Provided that no direction under sub-section (4) of section 12 or
under this section shall be issued except on the matter specified in clause (b)
of sub-section (1) of section 11."
Establishment
of this Tribunal is for the purpose inter alia, of adjudication of any dispute
between the parties mentioned in clause (i) to (iii) of Section 14 of the Act, clause (b) whereof provides for hearing and
disposal of appeal against any direction, decision or order of the Authority
under the Act.
Chapter
VI of the Act provides for miscellaneous powers.
Section
29 provides for penalties for contravention of the directions issued by the Authority
making it punishable with fine of Rs. 1 lakh and in case second or subsequent
offence the same may extend to Rupees two lakhs and in case of continuing
contravention with additional fine which may extend to two lakhs rupees for
every day during which the default continues.
Section
30 provides for offences by Companies.
Section
34 restricts the power of any Court to take cognizance of any offence
punishable under the Act or the rules or regulations made thereunder, save on a
complaint made by the Authority.
Section
36 of the Act empowers TRAI to make regulation.

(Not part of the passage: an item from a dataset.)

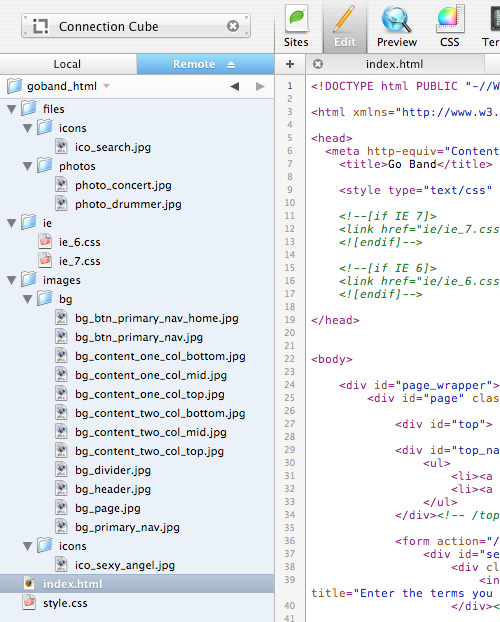Close the index.html document tab

[x=318, y=64]
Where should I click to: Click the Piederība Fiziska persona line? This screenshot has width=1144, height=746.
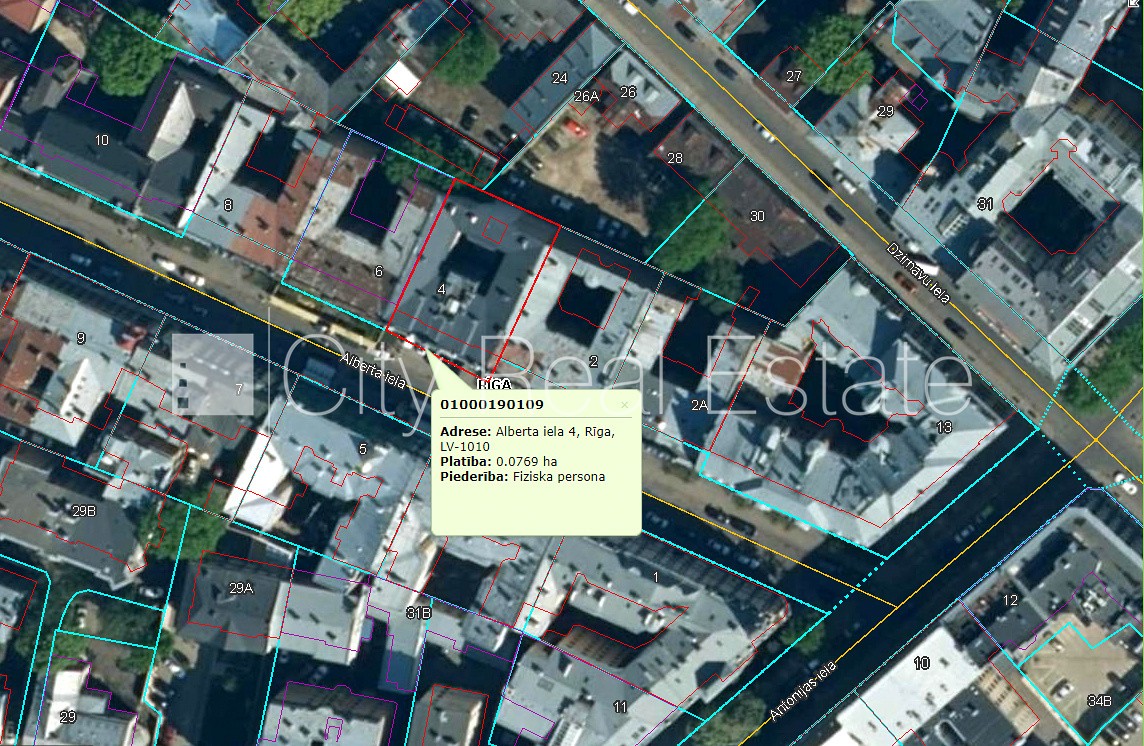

The said Regulation is said to have been made by TRAI in exercise of its
power sub-section (1) of Section 36.
Before
adverting to the rival contentions made by the parties, we intend to place on
record that although pursuant to the order of this Tribunal dated 21.11.2006,
BSNL and MTNL were impleaded as parties pursuant whereto and in furtherance
whereof detailed replies have been filed on their behalf raising a large number
of factual contentions; We are of the
opinion that in the facts and circumstances of this case, the jurisdiction of
this Tribunal being limited, no necessity was felt to hear the counsel for BSNL
and MTNL.
The prayers made in this appeal are
limited. Indisputedly, directions have
been issued to the appellants. Show
Cause Notices have also been issued to the appellants. For one reason or the other, TRAI had not
considered it necessary to issue any direction upon BSNL and MTNL and / or some
other cellular mobile service providers, justifiability whereof may be open to
question.
But we
are firmly of the view that it is not necessary to dwell thereupon in this case
as it will not be proper to widen the scope of this appeal.

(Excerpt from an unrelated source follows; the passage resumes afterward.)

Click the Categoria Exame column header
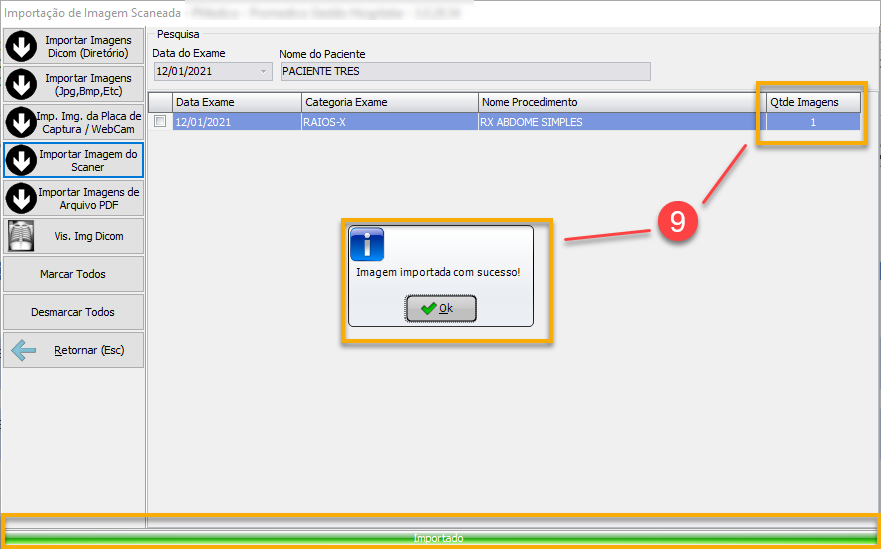pos(390,102)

Section 14 (b) of the Act reads
as under:-
Section 14
"Establishment
of Appellate Tribunal - The Central Government
shall, by notification, establish an Appellate Tribunal to be known as the
Telecom Disputes Settlement and Appellate Tribunal to-
(a)
................
(b) hear and dispose of appeal against any
direction, decision or order of the Authority under this Act.”
The
impugned direction has been issued by TRAI in exercise of its statutory power
conferred on it under Section 13 of the Act.
It is not in dispute that TRAI has the requisite jurisdiction to make
regulations or issue general orders. The
validity and/or legality of the regulations is not in question. What is in question herein is its
implementation.
In
terms of the provisions of the Act, TRAI, as a regulator, while exercising its
functions, is not only required to ensure technical compatibility and effective
interconnection between different service providers, as contained in
sub-section (iii) of the Clause (b) of Section 11 of the Act but is also entitled
to lay down the standards of quality of service to be provided by the service
providers and ensure the quality of service and conduct the periodical survey
of such service provided by the service provider so as to protect interest of consumers of
telecommunication services.
The
term ‘ensure’ would mean to secure, to make sure certain or safe (see Ram Nath
Iyyer’s Dictionary page 392).
There cannot
be any doubt or dispute that ensuring some acts having regard to the provisions
of the General Clauses Act would mean that the said function would be a continuous
one. It is not a case where the
functions performed by a statutory authority were to get exhausted. We are mentioning this only to show that TRAI
will have the requisite authority to continue to ensure compliance with the
regulations made by it from time to time as it is well known that if a
statutory authority has the power to perform a function, the same can be exercised
from time to time. It cannot, therefore,
be said to be a case where the authority has lost its jurisdiction to issue
direction after making the regulations.
In discharge of its functions, thus, it became obligatory on the part of
the Authority to ensure compliance of the regulations made by it.
We have
no doubt in our mind that for the said purpose, the Authority will also have
the requisite jurisdiction to issue direction.
Mr.Vikas
Singh, the learned senior counsel appearing on behalf of the respondent has
brought to our notice the decisions of a three-Judge-Bench of the Supreme Court
of India in TRAI Vs. BSNL Mobile Cellular Ltd, Civil Appeal No. 6743/2003
disposed of on 28.3.2006 wherein it has been held as under:-
“It
appears to us on a reading of all these provisions that the word ‘directions’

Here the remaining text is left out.